Submitted by Harold Mack
Recovery from the loss of a data center was the focus of a recently completed WashU IT tabletop exercise. If you have been in WashU IT long enough, you might remember several years ago when power went out in the primary WashU IT data center. Services were restored in 4 hours.
Is this a story about a lottery winner? Was resolution in 4 hours miraculous? No, WashU IT recovers computing services routinely. Equipment failures, software maintenance that does not behave as expected, as well as human error are among many everyday failures that can disrupt complex computer systems. Those recoveries happen quickly. Notices are sent announcing those recoveries. Safeguard tools are used to minimize the time services are interrupted. These disruptions do not sound like disasters, and they are not. How do we avoid disasters? We prepare.
WashU IT prepares for potential disasters in ways that yield operating benefits, such as in the case referenced above, the recovery of the primary data center. Our data centers are protected with several sources of electrical power; all of which are overridden by fire suppression. This is because it is not good to circulate air in a burning data center. Fire suppression shuts down all power.
A leaky water valve was to blame for the power outage in the WashU IT data center. While there was not a fire, the leaky water valve was interpreted by equipment to mean that fire suppression was underway, and that power should be shut off. The good news is that WashU IT personnel sprang into recovery mode, enlisting the help of Facilities Planning and Management to address the water leak and restore power, and complete recovery in 4 hours.

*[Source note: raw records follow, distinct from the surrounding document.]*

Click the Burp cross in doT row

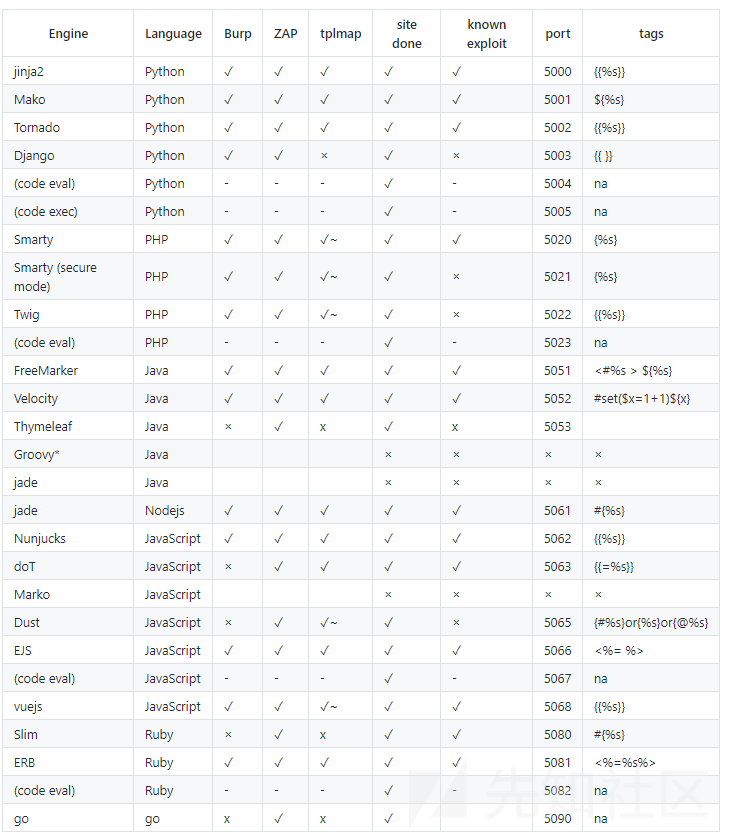[228, 567]
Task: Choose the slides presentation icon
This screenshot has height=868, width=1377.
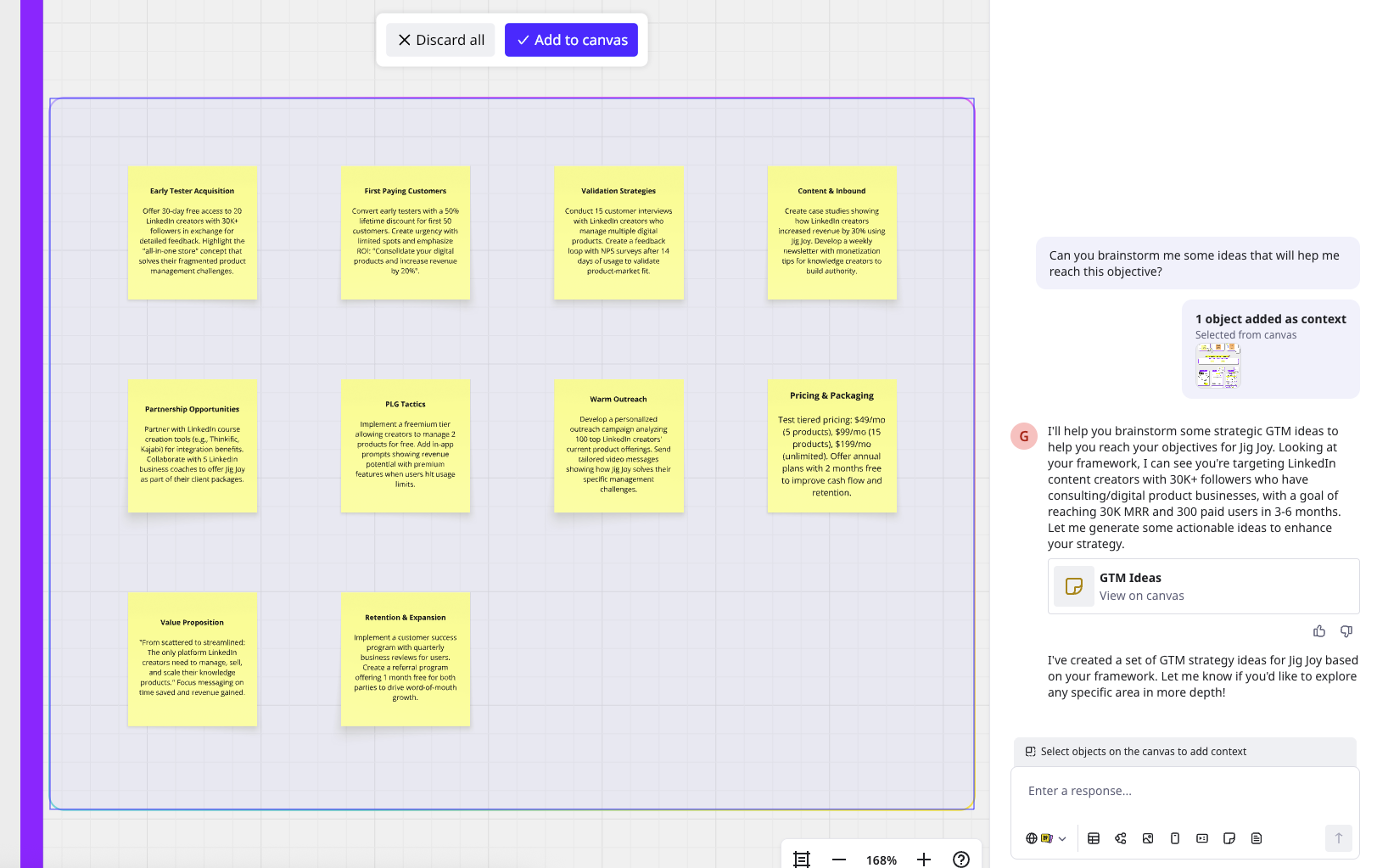Action: tap(1202, 838)
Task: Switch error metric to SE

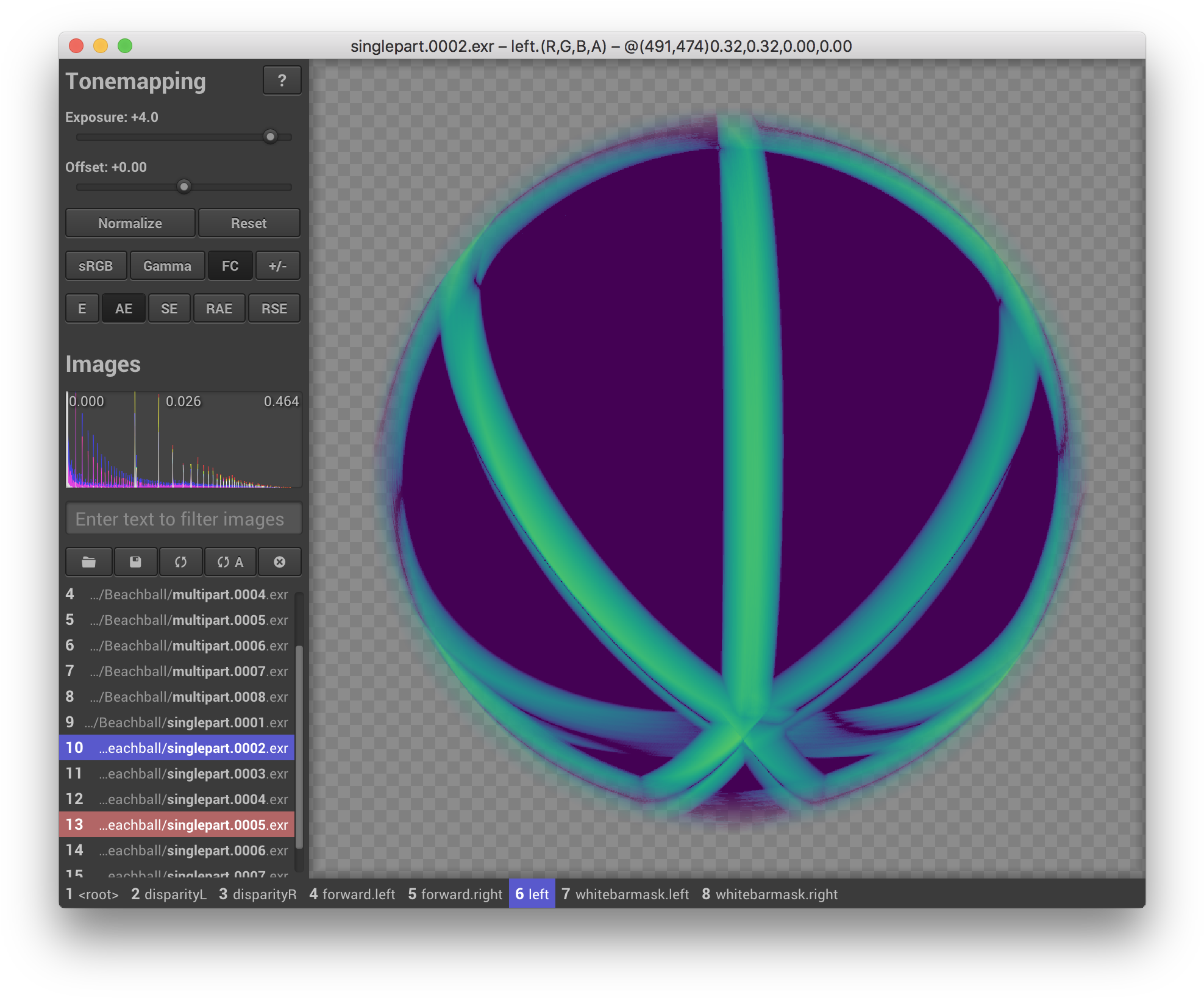Action: [x=169, y=308]

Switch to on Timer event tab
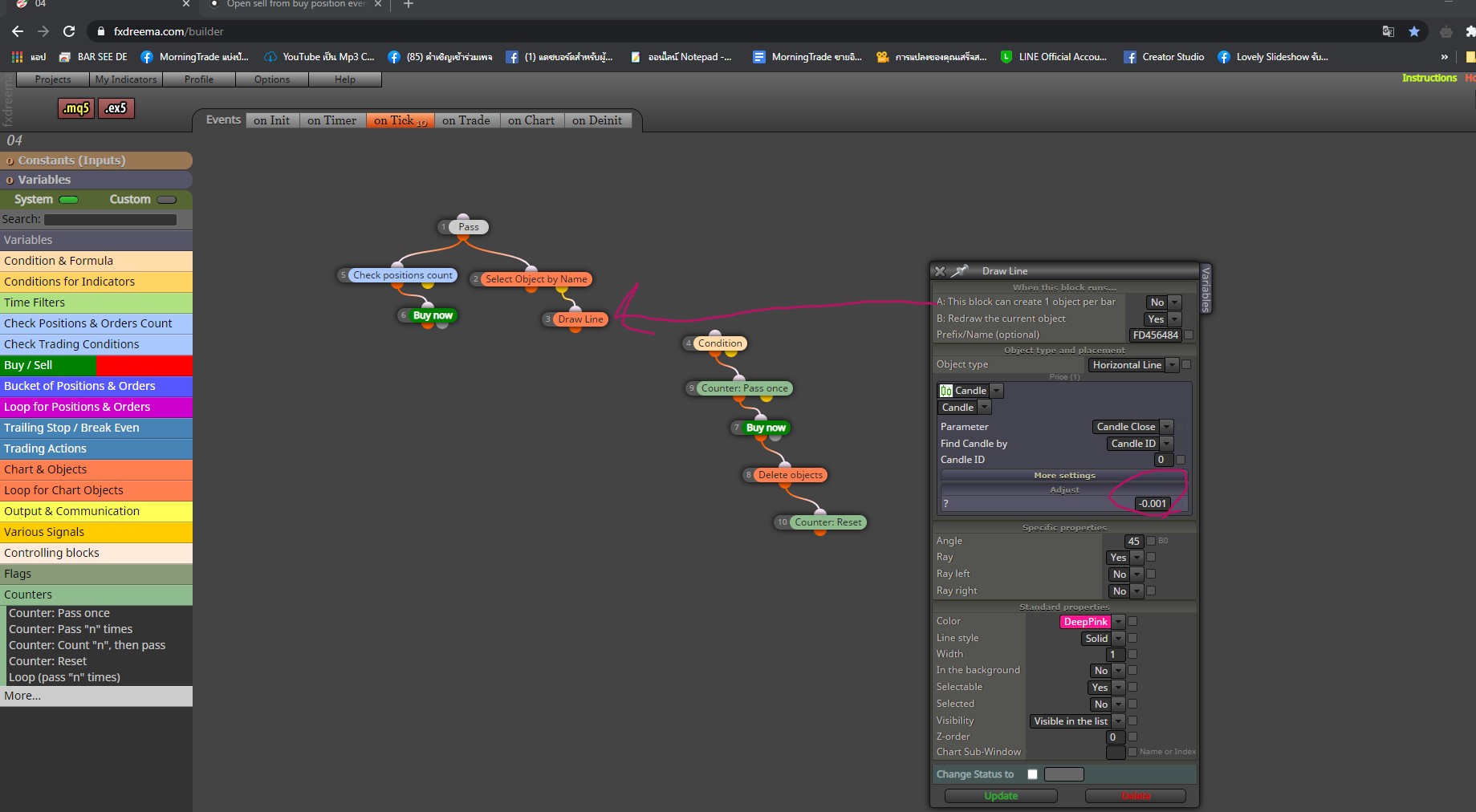tap(331, 120)

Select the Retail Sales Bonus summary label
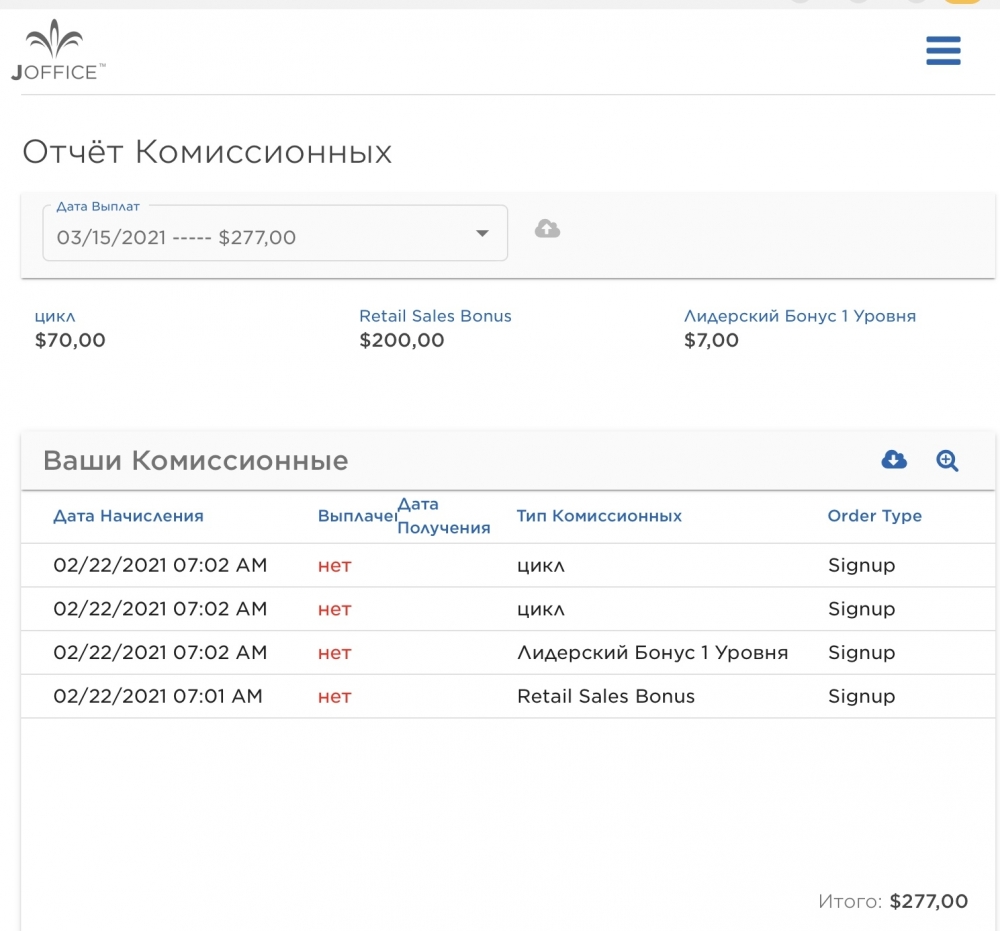[435, 316]
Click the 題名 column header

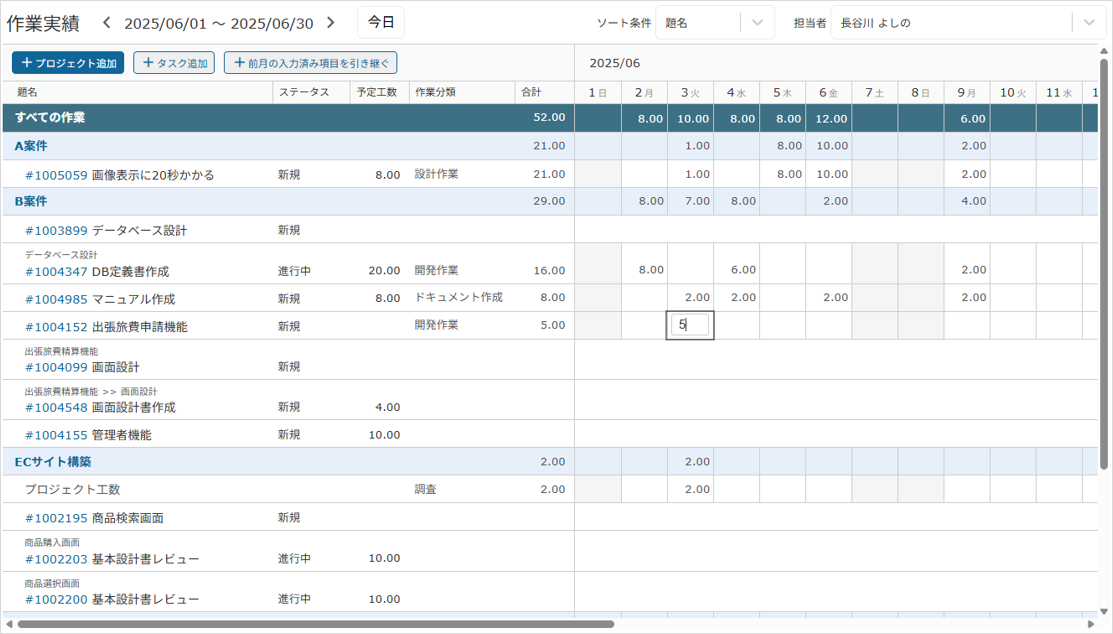point(27,92)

It is important to note a long length of time is required to recover from a disaster. Gathering teams to do recoveries, communicating with people affected, collecting tools that shorten recovery times – these are exercises practiced in anticipation of a disaster.
WashU IT recently completed an exercise – referred to as a tabletop exercise – as a way to anticipate how to manage a potential disaster. This intentional planning ensures a simulation can take place, with no data center being harmed during the exercise. Tabletop exercises are an effective way to practice disaster recovery as a mental exercise.
For the 2022 Tabletop Exercise, recovery teams imagined the impacts of a bomb explosion. In this scenario, West Campus Data Center (WCDC) was unusable for more than a week. Part of the realism was to recover services without knowing the condition of the WCDC. The bomb damaged, but did not destroy, the West Campus building.
Recovery time – the amount of time necessary before an application could be used – varied based on the level of disaster recovery preparation.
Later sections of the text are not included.